If $x_{k+1}\neq 0$, then the set $\{x_{1},\cdots, x_{k+1}\}$ has nonzero elements $\{x_{k,1},\cdots, x_{k,s}, x_{k+1}\}$, since $\{x_{k,1},\cdots, x_{k,s}\}$ generates $B_{k}$, by the proof of part (a), we see that $\{x_{k,1},\cdots, x_{k,s}, x_{k+1}\}$ generates $B_{k+1}$. But how could I show they are independent?
Since the proof of part (b) relates to part (a), I will present my proof of part (a) below:
Every subgroup of $\mathbb{Z}$ is either trivial or infinite cyclic. Therefore, $\{x_{1}\}$ generates $B_{1}$. Now suppose $\{x_{1},\cdots,x_{k}\}$ generates $B_{k}$ for some $k\geq 2$. From the fact that $\pi_{k+1}(x_{k+1})$ generates $\pi_{k+1}(B_{k+1})$, we know that for every $x\in B_{k+1}$, there is some $n\in\mathbb{Z}$ such that $n\pi_{k+1}(x_{k+1})=\pi_{k+1}(x)$, but $n\pi_{k+1}(x_{k+1})=\pi_{k+1}(nx_{k+1})$, so that we have $\pi_{k+1}(nx_{k+1})-\pi_{k+1}(x)=\pi_{k+1}(nx_{k+1}-x)=0$, this implies $nx_{k+1}-x\in B_{k}$, and thus $nx_{k+1}-x$ can be generated by $\{x_{1},\cdots, x_{k}\}$, which implies that $x$ can be generated by $\{x_{1}, \cdots, x_{k+1}\}$.
The proof is then concluded by inductions.
So basically my confusion is above two questions, any idea? Thank you!
Edit 1:
Okay I think I figured it out, I will answer my own post.
Ok I figured it out, it turned out that (if my proof is correct) the proof is really cute.
Firstly, if $x_{1}\neq 0$, then $\{x_{1}\}$ is clearly independent and by part (a) generates $B_{1}$ and thus a basis of $B_{1}$.
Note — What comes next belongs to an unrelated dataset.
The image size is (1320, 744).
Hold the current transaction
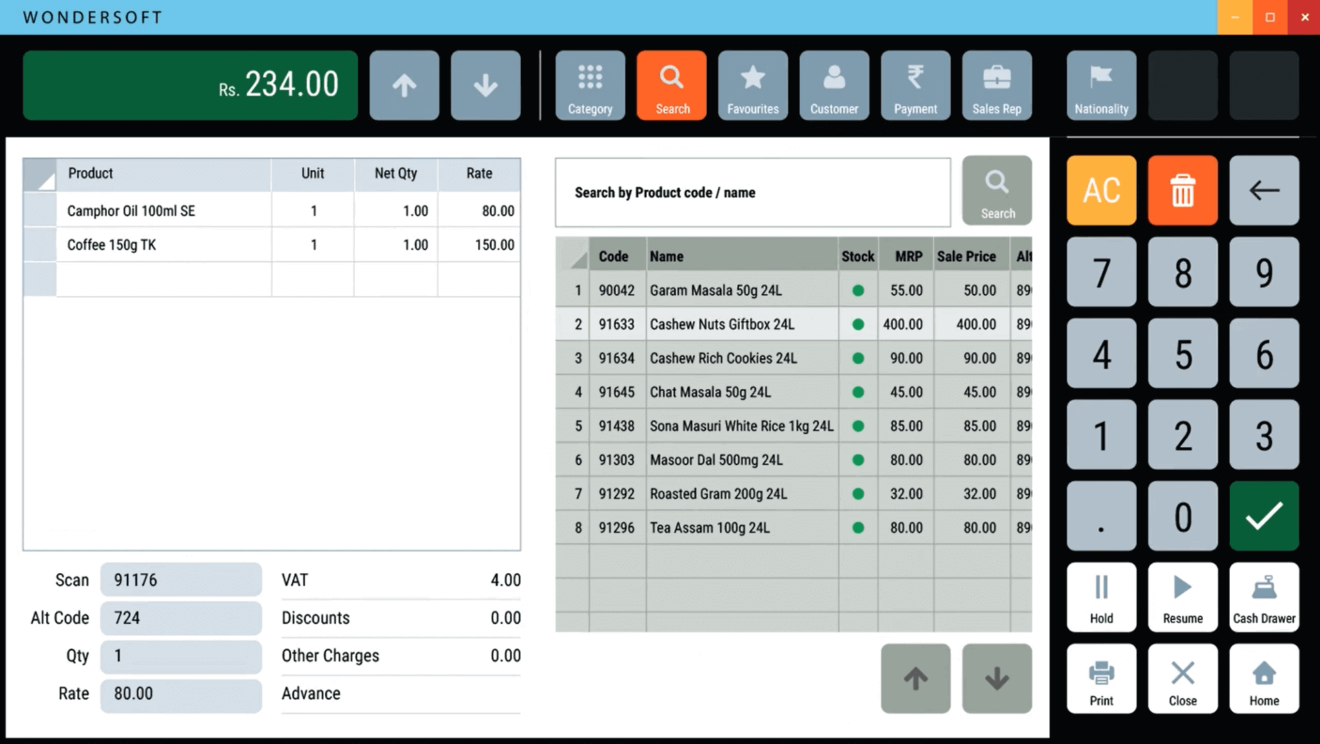1101,597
Suppose for some $k\geq 2$, $\{x_{1},\cdots, x_{k}\}$ has nonzero elements $\{x_{k,1},\cdots, x_{k,s}\}$ which form a basis for $B_{k}$, then if $x_{k+1}=0$, then the set $\{x_{1},\cdots, x_{k+1}\}$ has nonzero element $\{x_{k,1},\cdots, x_{k,s}\}$ which is hypothesized to be independent. In particular, they can surely generate $x_{k+1}=0$, and thus they can generate $B_{k+1}$. Thus, they form a basis for $B_{k+1}$.
If $x_{k+1}\neq 0$, then the set $\{x_{1},\cdots, x_{k+1}\}$ has nonzero elements $\{x_{k,1},\cdots, x_{k,s}, x_{k+1}\}$, since $\{x_{k,1},\cdots, x_{k,s}\}$ generates $B_{k}$, by part (a), we see that $\{x_{k,1},\cdots, x_{k,s}, x_{k+1}\}$ generates $B_{k+1}$. Now, observe that $\{x_{k,1},\cdots, x_{k,s}\}$ cannot generate $B_{k+1}$, since they are all elements have coordinates being $0$ at and after the $k^{th}$ coordinate, they can surely generate some element in $B_{k+1}$ (in fact they are elements in $B_{k+1}$), but they will miss some elements with the $k^{th}$ coordinate not being $0$ but with coordinate being $0$ starting from $(k+1)^{th}$. Thus, $\{x_{k,1},\cdots, x_{k,s}, x_{k+1}\}$ is the smallest generating set of $B_{k+1}$ and thus it is a basis of $B_{k+1}$.
The result then follows immediately by an induction on $k$.